## Assignment
Please give the listing underneath again, exactly as shown.

## Data excerpts
☆ ☆ ☆ ☆ ☆ ☆ ☆

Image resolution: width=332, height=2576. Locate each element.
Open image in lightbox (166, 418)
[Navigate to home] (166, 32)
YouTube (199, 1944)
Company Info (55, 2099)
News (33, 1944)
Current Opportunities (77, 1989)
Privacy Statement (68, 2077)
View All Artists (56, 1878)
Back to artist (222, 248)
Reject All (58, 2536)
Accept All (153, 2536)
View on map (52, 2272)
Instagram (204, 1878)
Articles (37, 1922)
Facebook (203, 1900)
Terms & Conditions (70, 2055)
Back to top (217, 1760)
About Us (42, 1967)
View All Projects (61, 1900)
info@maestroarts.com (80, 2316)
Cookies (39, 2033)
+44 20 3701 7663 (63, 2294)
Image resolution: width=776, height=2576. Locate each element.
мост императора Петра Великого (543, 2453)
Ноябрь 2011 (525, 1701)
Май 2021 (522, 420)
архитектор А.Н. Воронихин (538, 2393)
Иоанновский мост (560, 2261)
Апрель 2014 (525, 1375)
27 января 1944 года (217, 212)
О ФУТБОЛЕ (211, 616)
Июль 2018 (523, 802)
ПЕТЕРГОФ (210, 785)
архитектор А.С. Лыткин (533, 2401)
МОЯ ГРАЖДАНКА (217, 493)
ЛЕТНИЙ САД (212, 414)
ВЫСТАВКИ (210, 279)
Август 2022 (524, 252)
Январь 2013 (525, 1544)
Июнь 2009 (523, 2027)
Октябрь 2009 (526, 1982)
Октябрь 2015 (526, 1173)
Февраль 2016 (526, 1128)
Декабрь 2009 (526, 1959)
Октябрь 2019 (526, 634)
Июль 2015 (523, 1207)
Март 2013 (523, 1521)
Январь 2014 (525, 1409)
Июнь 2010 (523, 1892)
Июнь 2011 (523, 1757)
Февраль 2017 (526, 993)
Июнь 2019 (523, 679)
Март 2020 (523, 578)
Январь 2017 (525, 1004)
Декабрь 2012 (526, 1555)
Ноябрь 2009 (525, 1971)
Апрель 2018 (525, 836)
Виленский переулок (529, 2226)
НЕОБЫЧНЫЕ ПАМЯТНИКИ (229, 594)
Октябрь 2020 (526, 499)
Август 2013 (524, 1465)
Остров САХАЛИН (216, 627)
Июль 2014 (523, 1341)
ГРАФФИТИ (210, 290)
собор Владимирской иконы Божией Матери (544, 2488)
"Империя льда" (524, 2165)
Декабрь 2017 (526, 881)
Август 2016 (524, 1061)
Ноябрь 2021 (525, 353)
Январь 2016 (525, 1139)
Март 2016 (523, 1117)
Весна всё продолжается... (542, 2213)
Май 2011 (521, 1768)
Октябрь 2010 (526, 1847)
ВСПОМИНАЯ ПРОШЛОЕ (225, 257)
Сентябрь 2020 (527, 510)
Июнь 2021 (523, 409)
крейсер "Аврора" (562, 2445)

☆ ☆ ☆ ☆ ☆ ☆ ☆

## Solution to this exercise
Image resolution: width=332, height=2576. Locate each element.
Open image in lightbox (166, 418)
[Navigate to home] (166, 32)
YouTube (199, 1944)
Company Info (55, 2099)
News (33, 1944)
Current Opportunities (77, 1989)
Privacy Statement (68, 2077)
View All Artists (56, 1878)
Back to artist (222, 248)
Reject All (58, 2536)
Accept All (153, 2536)
View on map (52, 2272)
Instagram (204, 1878)
Articles (37, 1922)
Facebook (203, 1900)
Terms & Conditions (70, 2055)
Back to top (217, 1760)
About Us (42, 1967)
View All Projects (61, 1900)
info@maestroarts.com (80, 2316)
Cookies (39, 2033)
+44 20 3701 7663 (63, 2294)
Image resolution: width=776, height=2576. Locate each element.
мост императора Петра Великого (543, 2453)
Ноябрь 2011 (525, 1701)
Май 2021 (522, 420)
архитектор А.Н. Воронихин (538, 2393)
Иоанновский мост (560, 2261)
Апрель 2014 (525, 1375)
27 января 1944 года (217, 212)
О ФУТБОЛЕ (211, 616)
Июль 2018 (523, 802)
ПЕТЕРГОФ (210, 785)
архитектор А.С. Лыткин (533, 2401)
МОЯ ГРАЖДАНКА (217, 493)
ЛЕТНИЙ САД (212, 414)
ВЫСТАВКИ (210, 279)
Август 2022 (524, 252)
Январь 2013 (525, 1544)
Июнь 2009 (523, 2027)
Октябрь 2009 (526, 1982)
Октябрь 2015 (526, 1173)
Февраль 2016 (526, 1128)
Декабрь 2009 (526, 1959)
Октябрь 2019 (526, 634)
Июль 2015 (523, 1207)
Март 2013 (523, 1521)
Январь 2014 (525, 1409)
Июнь 2010 (523, 1892)
Июнь 2011 (523, 1757)
Февраль 2017 (526, 993)
Июнь 2019 (523, 679)
Март 2020 (523, 578)
Январь 2017 (525, 1004)
Декабрь 2012 (526, 1555)
Ноябрь 2009 (525, 1971)
Апрель 2018 (525, 836)
Виленский переулок (529, 2226)
НЕОБЫЧНЫЕ ПАМЯТНИКИ (229, 594)
Октябрь 2020 (526, 499)
Август 2013 (524, 1465)
Остров САХАЛИН (216, 627)
Июль 2014 (523, 1341)
ГРАФФИТИ (210, 290)
собор Владимирской иконы Божией Матери (544, 2488)
"Империя льда" (524, 2165)
Декабрь 2017 (526, 881)
Август 2016 (524, 1061)
Ноябрь 2021 (525, 353)
Январь 2016 (525, 1139)
Март 2016 (523, 1117)
Весна всё продолжается... (542, 2213)
Май 2011 (521, 1768)
Октябрь 2010 (526, 1847)
ВСПОМИНАЯ ПРОШЛОЕ (225, 257)
Сентябрь 2020 (527, 510)
Июнь 2021 (523, 409)
крейсер "Аврора" (562, 2445)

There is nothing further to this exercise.